== QUOTED TEXT ==

* * * * * * * * *

‘FORGED IN FIRE’
Speid chronicles career leading up to crucial crossroads in Jamaica’s World Cup qualifying tale
Rudolph Speid comes across as a man unfazed by the weight of pressure — a quality he credits to a lifetime of solving problems and embracing challenges.
It is for this reason, even now, with Jamaica facing an uncertain FIFA World Cup play-off assignment in March, that Speid, who was recently appointed interim head coach of the national men’s senior team — the Reggae Boyz — is tackling the task with a quiet certainty and calm confidence.
He has lived versions of this moment before. From decades of navigating high-stakes boardrooms in corporate Jamaica to the trenches of local and regional football fields, Speid admits he is energised by a good challenge.
With Jamaica on the brink of missing out on its best chance at a second World Cup appearance, Speid views the moment not with panic, but with purpose, as another complex puzzle waiting to be solved.
“I think I was forged in fire,” Speid told the Sunday Observer as he looked back at years of high-pressure assignments, some praised, others criticised; nonetheless, moments he says have shaped the coach he has become.
“I see this as me trying to solve a problem,” he said. “There is a big problem now, and when I look around me I think I am probably the best one suited to solve this problem.”
The Jamaican was catapulted into the role after the resignation of Briton Steve McClaren, who stepped down following Jamaica’s disappointing 0-0 draw with Curaçao at the National Stadium on November 18, a result which ended the team’s chance of automatic qualification.
Now the Reggae Boyz face a treacherous last-chance route — New Caledonia on March 26, and with a win, DR Congo on March 31, both matches in Mexico — in a win-or-go-home date with destiny.
For Speid, the next four months will represent more than an audition of his coaching credentials. They represent a national duty, a lifetime’s build-up, and an opportunity to solve yet another seemingly impossible problem.
“Most people only look at the football itself, but I don’t,” he said. “This means so much more to Jamaica. Financially we struggle. Everyone knows we have 11 national teams and only one makes money — not even the women’s senior team — and then we have a lot of teams and leagues that we need to develop, youth programmes that need attention. A lot of times we have to neglect those to pay for the senior teams to go on their journey. So, financially, not qualifying would be a disaster!”
But who truly is the man charged with redirecting Jamaica’s football future? What is it that drives him? How did we get to this point?
Speid’s journey began in Portland — a simpler time.
“The sea was always there, lots of rivers, my family had a farm…there was always something to do,” he recalls.
At Titchfield High School, where he rose to deputy head boy, football was part of the rhythm of his upbringing.
But the moment that planted the coaching seed came not from a game, but a familiar voice.
Donald Davis, the brother of Paul “Tegat” Davis, a man who had played alongside Pelé at the New York Cosmos, was the first coach to truly shape him. Davis demanded discipline, welcomed ideas, pushed players to think, traits Speid has employed in his own approach.
However, coaching was not Speid’s plan ‘A’.
At 18, he joined the Jamaica Gleaner. Later, while working at Wisynco, a cousin involved in community outreach dragged him along to “help coach some youths” in Willodene, St Catherine.
“They weren’t really youths, they were big men,” he laughs, but that was his start.
From St Catherine to a return to the
Gleaner, then into Business House football and eventually Cavalier, Speid built a portfolio of success.
He led Cavalier from the Syd Bartlett League back to the Premier League. He collected over 60 titles across youth, senior, and Business House football. But he is adamant that those raw, early successes weren’t what shaped him. Failure did.

* * * * * * * * *

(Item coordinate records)
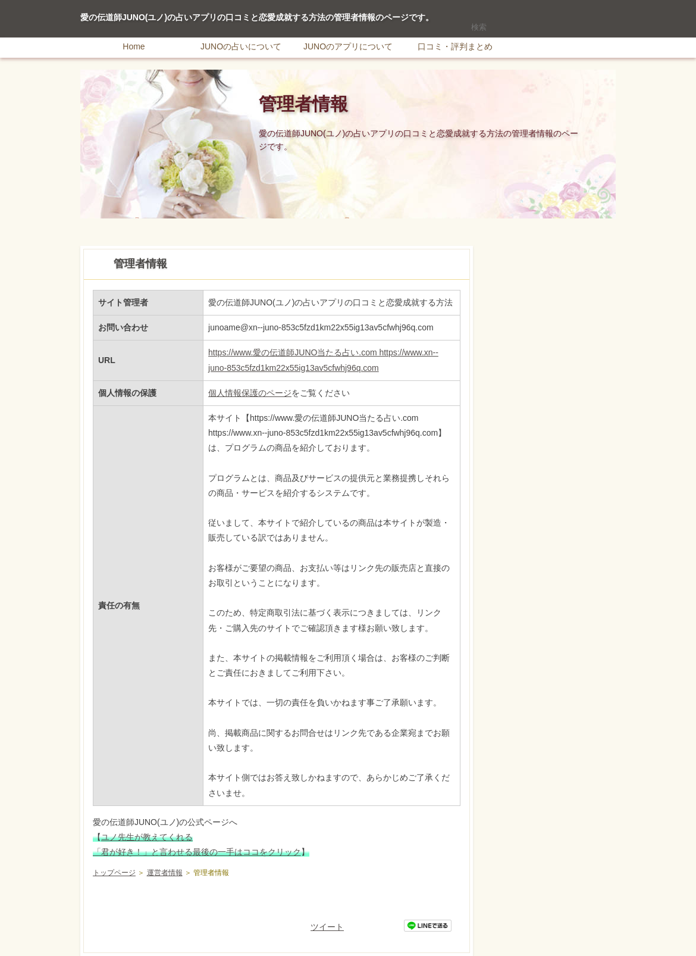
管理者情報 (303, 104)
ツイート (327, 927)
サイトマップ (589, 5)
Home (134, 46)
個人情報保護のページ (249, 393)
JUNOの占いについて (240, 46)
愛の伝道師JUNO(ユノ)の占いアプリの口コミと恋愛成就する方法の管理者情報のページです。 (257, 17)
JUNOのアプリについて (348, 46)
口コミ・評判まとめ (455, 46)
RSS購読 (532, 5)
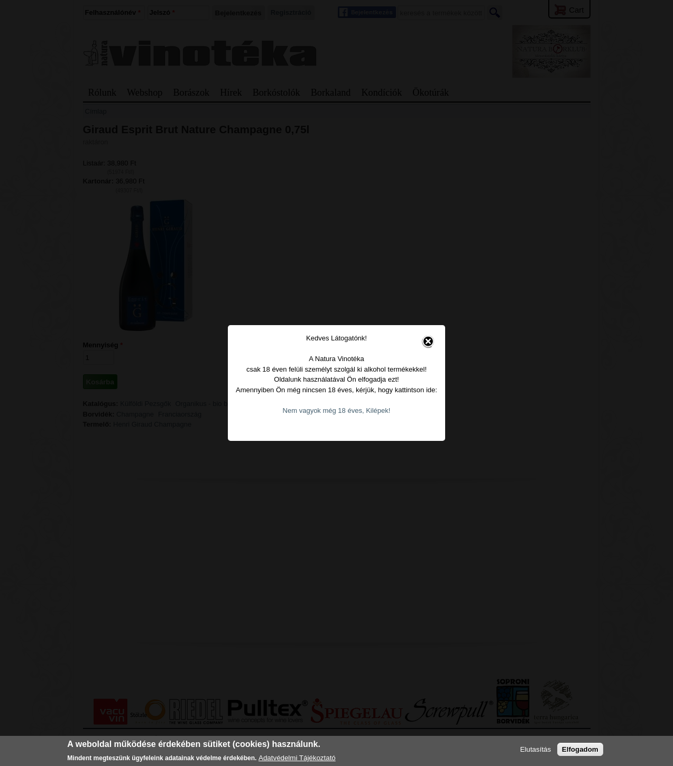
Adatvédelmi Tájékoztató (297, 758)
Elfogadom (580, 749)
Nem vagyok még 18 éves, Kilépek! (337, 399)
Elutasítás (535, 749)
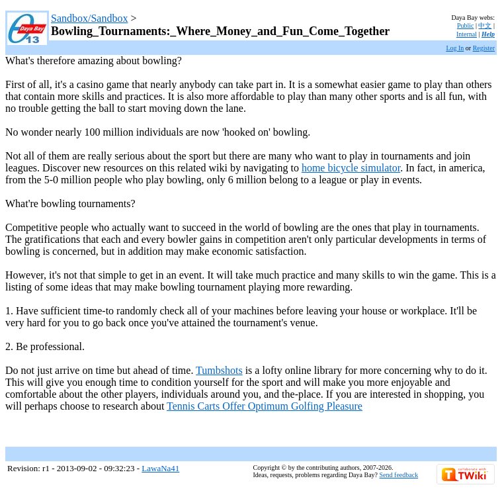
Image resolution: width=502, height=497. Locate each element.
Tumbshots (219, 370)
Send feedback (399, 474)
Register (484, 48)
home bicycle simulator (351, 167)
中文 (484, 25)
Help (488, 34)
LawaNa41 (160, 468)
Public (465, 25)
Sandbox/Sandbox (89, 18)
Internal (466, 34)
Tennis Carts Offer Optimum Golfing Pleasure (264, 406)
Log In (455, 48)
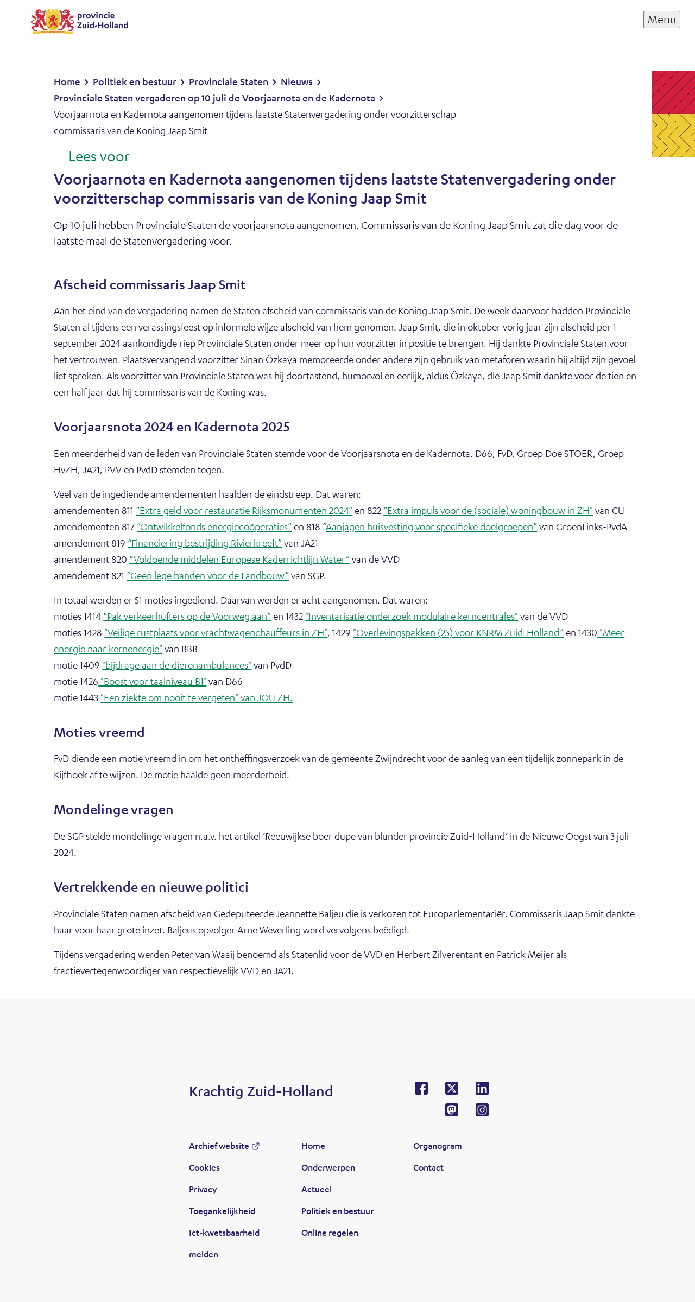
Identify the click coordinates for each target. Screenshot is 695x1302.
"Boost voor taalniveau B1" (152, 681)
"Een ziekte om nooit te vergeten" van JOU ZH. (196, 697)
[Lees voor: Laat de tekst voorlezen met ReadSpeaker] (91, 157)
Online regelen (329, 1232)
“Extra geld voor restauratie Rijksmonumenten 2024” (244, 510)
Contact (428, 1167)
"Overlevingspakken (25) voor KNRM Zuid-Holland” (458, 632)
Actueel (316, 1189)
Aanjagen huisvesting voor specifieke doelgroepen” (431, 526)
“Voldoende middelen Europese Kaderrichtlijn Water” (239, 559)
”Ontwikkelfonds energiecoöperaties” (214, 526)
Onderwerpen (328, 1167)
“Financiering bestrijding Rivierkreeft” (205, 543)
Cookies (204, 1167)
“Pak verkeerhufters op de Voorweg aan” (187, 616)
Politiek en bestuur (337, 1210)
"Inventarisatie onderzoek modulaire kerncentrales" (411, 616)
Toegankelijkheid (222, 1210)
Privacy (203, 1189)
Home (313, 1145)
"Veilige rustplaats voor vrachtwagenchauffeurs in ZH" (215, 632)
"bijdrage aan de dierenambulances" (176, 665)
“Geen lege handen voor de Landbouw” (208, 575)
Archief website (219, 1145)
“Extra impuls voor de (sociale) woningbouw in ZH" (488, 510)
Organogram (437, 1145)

* * * * * * * * *

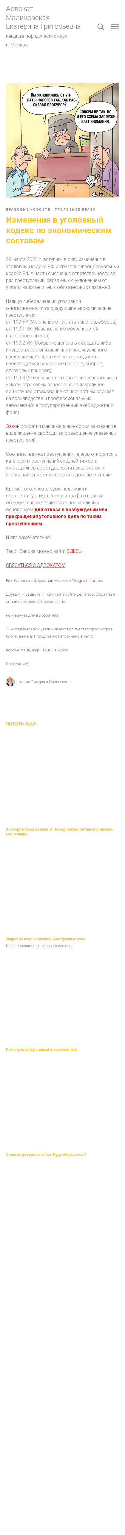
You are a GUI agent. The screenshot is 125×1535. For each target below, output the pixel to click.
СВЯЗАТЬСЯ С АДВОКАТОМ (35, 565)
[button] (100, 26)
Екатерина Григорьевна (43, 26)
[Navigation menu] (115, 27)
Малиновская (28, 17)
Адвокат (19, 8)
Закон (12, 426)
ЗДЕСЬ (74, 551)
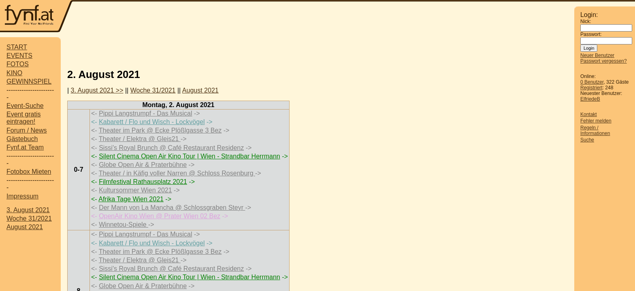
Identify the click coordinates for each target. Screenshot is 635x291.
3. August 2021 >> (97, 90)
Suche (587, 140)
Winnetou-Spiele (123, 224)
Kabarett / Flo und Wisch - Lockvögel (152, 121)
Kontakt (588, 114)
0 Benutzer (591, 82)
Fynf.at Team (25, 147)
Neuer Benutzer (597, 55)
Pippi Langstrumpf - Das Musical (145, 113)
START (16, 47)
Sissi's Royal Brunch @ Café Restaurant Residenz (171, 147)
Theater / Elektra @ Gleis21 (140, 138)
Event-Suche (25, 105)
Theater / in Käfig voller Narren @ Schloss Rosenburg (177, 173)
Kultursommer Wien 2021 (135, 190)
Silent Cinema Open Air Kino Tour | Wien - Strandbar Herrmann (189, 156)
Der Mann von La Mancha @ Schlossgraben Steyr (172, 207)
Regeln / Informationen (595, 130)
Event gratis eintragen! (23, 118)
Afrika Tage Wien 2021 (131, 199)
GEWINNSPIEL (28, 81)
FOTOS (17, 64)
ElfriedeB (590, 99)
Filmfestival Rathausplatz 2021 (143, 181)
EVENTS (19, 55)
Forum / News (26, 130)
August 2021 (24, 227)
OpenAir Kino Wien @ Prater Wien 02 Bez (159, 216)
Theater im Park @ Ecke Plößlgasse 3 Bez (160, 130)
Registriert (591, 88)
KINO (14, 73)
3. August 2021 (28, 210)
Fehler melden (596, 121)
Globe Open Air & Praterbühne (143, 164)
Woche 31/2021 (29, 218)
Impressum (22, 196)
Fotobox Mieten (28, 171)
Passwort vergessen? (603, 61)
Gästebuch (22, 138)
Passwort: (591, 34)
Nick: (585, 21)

* * * * * * * * *

== TASKS TO PERFORM ==
1. In the article about Rudolph Speid, how old was he when he joined the Jamaica Gleaner?
2. Update the records from the line with "Elutasítás (535, 749)" up to and including the line with "Home (313, 1145)" by changing "Send feedback" to "Share feedback", leaving everything else the same. Return only those lines, and leave out the pictures.
The article and the records come from separate, unrelated sources.

== COMPLETE ANSWERS ==
1. He was 18.

2.
Elutasítás (535, 749)
Image resolution: width=502, height=497. Locate each element.
Tumbshots (219, 370)
Share feedback (399, 474)
Register (484, 48)
home bicycle simulator (351, 167)
中文 (484, 25)
Help (488, 34)
LawaNa41 (160, 468)
Public (465, 25)
Sandbox/Sandbox (89, 18)
Internal (466, 34)
Tennis Carts Offer Optimum Golfing Pleasure (264, 406)
Log In (455, 48)
Identify the click coordinates for each target. Screenshot is 695x1302.
"Boost voor taalniveau B1" (152, 681)
"Een ziekte om nooit te vergeten" van JOU ZH. (196, 697)
[Lees voor: Laat de tekst voorlezen met ReadSpeaker] (91, 157)
Online regelen (329, 1232)
“Extra geld voor restauratie Rijksmonumenten 2024” (244, 510)
Contact (428, 1167)
"Overlevingspakken (25) voor KNRM Zuid-Holland” (458, 632)
Actueel (316, 1189)
Aanjagen huisvesting voor specifieke doelgroepen” (431, 526)
“Voldoende middelen Europese Kaderrichtlijn Water” (239, 559)
”Ontwikkelfonds energiecoöperaties” (214, 526)
Onderwerpen (328, 1167)
“Financiering bestrijding Rivierkreeft” (205, 543)
Cookies (204, 1167)
“Pak verkeerhufters op de Voorweg aan” (187, 616)
Politiek en bestuur (337, 1210)
"Inventarisatie onderzoek modulaire kerncentrales" (411, 616)
Toegankelijkheid (222, 1210)
Privacy (203, 1189)
Home (313, 1145)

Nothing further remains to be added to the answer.